**YOUR OBJECTIVE**
Transcribe the records below word for word, starting with the line that contains "This screenshot has height=2400, width=1080." and going on through the line that contains "shipping-status-bar: 运输中 预计明天送达 极兔速递：快件离开【义乌丰树… is".

**** INPUT DATA

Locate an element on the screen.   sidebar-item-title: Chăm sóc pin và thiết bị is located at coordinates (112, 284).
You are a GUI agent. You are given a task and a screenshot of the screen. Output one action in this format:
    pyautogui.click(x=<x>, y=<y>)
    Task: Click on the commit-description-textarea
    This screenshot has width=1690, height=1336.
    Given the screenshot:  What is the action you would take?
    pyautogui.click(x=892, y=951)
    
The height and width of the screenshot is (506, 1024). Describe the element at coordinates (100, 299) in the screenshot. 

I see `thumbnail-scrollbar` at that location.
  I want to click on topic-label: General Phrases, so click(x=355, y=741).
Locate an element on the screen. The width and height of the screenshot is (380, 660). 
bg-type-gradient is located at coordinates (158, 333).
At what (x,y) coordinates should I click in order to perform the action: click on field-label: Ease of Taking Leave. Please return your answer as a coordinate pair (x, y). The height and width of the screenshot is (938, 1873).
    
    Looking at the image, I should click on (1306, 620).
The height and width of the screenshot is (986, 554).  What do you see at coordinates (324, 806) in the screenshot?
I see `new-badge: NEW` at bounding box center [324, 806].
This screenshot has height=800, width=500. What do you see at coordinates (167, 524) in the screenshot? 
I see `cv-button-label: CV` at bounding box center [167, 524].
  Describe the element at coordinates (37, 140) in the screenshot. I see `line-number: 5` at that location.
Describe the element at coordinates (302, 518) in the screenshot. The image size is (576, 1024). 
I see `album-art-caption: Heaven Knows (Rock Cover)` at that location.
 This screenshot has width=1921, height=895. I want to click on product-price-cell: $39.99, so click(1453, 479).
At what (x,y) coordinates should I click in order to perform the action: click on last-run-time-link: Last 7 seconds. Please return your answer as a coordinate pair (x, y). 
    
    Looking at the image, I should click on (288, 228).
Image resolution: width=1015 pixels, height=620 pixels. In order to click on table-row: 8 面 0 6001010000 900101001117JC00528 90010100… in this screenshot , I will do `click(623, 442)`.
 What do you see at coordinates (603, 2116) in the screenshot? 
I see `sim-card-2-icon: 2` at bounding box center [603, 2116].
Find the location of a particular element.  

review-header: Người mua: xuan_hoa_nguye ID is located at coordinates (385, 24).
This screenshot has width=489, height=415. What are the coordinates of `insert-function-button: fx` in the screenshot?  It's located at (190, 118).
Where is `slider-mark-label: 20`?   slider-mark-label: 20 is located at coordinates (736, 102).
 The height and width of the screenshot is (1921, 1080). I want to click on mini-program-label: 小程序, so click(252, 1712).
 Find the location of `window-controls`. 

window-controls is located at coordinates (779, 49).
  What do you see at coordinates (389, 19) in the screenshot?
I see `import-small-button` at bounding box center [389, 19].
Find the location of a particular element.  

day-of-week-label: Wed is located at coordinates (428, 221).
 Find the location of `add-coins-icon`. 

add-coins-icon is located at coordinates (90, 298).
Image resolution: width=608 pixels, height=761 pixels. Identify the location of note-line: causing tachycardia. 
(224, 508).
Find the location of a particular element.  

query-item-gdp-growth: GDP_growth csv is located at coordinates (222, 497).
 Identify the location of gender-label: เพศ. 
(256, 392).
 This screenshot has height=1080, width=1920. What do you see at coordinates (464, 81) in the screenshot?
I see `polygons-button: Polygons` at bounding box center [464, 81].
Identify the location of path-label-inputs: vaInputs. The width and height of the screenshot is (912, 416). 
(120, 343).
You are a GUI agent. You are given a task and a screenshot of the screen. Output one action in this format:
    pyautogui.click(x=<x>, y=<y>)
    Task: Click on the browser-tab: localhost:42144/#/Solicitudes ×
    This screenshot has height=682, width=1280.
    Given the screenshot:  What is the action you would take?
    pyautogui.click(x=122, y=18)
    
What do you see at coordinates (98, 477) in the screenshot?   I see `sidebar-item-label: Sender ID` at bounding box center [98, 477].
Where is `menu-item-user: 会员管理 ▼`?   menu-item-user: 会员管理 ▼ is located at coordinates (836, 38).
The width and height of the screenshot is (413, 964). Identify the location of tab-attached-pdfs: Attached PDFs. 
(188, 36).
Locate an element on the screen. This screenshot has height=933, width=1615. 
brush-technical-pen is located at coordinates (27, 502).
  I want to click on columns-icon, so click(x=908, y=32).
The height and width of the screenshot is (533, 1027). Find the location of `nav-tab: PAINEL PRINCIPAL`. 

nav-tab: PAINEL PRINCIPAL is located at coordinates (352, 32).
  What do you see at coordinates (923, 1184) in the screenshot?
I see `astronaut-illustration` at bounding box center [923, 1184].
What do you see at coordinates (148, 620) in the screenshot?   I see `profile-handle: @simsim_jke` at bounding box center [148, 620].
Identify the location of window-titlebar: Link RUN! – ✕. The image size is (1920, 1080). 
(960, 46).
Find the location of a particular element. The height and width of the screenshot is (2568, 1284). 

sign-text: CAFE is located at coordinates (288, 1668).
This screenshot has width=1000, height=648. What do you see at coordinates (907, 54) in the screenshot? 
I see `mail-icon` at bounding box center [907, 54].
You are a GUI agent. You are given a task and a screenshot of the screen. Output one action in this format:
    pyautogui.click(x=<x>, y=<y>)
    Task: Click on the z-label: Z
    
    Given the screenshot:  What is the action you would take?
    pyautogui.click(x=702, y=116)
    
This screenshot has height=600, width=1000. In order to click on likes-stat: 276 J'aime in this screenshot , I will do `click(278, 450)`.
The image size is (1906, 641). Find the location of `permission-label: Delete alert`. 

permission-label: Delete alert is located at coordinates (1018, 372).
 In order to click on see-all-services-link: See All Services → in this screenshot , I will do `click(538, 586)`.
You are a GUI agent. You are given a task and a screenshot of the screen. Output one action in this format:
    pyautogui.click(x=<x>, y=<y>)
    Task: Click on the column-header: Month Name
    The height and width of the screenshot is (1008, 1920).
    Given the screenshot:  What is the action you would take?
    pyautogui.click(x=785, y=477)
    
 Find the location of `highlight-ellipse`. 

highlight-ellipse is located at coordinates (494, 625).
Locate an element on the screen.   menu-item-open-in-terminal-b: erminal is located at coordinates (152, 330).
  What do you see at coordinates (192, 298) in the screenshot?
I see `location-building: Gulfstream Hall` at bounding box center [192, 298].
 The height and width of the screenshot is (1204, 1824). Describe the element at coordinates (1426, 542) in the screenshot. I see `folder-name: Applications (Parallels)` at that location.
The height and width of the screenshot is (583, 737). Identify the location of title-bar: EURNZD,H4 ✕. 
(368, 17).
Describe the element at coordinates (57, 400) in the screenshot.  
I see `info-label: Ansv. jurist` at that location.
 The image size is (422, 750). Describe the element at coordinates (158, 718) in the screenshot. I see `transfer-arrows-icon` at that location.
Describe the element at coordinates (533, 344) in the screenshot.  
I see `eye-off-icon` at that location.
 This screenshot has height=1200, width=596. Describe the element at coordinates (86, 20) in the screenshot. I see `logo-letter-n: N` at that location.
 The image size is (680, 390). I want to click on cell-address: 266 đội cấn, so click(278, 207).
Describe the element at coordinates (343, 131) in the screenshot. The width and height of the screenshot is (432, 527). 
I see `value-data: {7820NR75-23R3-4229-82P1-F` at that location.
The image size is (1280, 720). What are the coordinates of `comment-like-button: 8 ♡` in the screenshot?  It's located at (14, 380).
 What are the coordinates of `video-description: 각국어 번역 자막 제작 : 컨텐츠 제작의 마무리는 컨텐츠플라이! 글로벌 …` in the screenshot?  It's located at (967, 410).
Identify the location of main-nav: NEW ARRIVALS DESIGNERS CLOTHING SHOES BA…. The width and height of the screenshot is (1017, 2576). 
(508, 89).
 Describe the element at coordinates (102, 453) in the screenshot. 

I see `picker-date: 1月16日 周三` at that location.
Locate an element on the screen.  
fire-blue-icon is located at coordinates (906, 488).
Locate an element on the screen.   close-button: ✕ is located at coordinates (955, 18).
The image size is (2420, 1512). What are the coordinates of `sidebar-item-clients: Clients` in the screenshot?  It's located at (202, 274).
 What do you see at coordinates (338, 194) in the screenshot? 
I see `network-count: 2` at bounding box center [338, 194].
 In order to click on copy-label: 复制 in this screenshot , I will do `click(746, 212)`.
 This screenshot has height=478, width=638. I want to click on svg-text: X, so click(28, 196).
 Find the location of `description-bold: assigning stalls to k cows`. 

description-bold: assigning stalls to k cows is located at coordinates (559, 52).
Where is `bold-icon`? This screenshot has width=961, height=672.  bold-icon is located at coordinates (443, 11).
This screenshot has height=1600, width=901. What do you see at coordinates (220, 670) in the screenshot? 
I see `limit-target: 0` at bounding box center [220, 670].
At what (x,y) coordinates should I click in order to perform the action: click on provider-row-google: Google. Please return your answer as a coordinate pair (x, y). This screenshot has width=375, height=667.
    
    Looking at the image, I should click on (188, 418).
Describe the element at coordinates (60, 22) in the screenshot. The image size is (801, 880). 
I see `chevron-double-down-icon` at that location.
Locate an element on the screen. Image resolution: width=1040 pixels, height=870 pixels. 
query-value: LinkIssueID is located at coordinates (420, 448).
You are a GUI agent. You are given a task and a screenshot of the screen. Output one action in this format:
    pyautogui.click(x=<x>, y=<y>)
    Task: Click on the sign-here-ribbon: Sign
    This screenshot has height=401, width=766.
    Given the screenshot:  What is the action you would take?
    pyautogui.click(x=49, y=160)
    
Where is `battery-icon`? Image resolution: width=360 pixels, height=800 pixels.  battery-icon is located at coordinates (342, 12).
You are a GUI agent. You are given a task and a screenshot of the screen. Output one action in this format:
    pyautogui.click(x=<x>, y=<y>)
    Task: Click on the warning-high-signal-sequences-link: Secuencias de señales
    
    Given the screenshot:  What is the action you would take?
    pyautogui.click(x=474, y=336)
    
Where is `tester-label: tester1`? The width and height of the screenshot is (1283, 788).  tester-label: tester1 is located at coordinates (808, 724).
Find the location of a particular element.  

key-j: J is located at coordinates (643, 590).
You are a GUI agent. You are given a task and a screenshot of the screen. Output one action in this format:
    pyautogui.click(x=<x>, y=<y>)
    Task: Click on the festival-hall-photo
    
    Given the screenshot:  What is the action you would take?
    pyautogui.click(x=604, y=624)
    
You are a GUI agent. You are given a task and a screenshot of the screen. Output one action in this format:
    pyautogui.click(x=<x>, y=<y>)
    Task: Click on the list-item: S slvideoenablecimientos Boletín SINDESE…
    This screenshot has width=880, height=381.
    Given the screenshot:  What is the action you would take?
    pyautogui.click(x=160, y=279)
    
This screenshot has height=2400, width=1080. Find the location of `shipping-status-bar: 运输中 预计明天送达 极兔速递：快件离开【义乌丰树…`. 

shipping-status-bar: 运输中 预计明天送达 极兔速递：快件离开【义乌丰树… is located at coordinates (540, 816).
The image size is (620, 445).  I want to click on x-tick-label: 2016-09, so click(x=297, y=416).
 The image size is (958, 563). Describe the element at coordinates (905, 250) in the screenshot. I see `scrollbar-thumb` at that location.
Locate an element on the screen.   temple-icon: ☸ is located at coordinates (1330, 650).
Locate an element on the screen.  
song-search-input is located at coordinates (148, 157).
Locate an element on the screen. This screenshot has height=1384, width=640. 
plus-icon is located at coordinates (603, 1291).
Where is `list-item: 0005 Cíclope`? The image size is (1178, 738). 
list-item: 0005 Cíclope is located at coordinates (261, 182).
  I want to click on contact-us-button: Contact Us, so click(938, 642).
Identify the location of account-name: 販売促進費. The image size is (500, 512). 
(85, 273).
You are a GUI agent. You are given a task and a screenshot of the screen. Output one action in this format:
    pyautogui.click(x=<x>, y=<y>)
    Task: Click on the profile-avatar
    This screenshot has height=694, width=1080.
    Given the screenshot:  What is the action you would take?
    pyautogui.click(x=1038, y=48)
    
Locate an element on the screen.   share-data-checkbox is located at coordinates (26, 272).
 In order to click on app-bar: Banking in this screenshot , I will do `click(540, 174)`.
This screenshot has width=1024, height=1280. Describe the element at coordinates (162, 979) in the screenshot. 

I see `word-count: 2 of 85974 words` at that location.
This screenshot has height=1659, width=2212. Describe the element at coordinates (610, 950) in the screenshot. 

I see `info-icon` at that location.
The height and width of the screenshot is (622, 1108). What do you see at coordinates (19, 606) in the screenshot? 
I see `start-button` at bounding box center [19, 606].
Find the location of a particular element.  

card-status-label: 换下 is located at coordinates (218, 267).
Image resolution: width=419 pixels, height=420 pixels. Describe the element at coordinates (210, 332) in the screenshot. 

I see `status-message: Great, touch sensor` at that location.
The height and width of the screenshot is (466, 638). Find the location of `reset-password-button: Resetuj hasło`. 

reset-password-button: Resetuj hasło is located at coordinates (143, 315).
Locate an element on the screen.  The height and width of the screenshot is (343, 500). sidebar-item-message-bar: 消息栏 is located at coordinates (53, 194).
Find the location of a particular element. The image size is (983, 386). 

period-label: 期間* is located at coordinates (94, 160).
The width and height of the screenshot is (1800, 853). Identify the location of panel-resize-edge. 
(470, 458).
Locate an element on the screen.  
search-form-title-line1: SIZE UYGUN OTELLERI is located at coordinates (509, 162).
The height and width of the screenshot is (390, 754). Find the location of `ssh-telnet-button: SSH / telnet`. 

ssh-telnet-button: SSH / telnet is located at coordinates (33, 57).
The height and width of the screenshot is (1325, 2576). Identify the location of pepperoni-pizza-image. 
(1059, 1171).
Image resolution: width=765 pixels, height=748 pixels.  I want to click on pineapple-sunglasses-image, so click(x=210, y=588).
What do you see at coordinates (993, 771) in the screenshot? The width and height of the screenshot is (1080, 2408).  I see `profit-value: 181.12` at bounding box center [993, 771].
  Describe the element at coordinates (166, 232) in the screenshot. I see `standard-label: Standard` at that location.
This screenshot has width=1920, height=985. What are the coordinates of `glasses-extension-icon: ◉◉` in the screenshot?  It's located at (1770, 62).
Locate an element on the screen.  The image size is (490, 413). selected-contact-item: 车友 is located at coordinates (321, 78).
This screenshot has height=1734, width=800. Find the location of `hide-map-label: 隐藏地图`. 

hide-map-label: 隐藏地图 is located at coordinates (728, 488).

********

**RESULT OF THIS EXERCISE**
This screenshot has height=2400, width=1080. Find the location of `shipping-status-bar: 运输中 预计明天送达 极兔速递：快件离开【义乌丰树…`. 

shipping-status-bar: 运输中 预计明天送达 极兔速递：快件离开【义乌丰树… is located at coordinates (540, 816).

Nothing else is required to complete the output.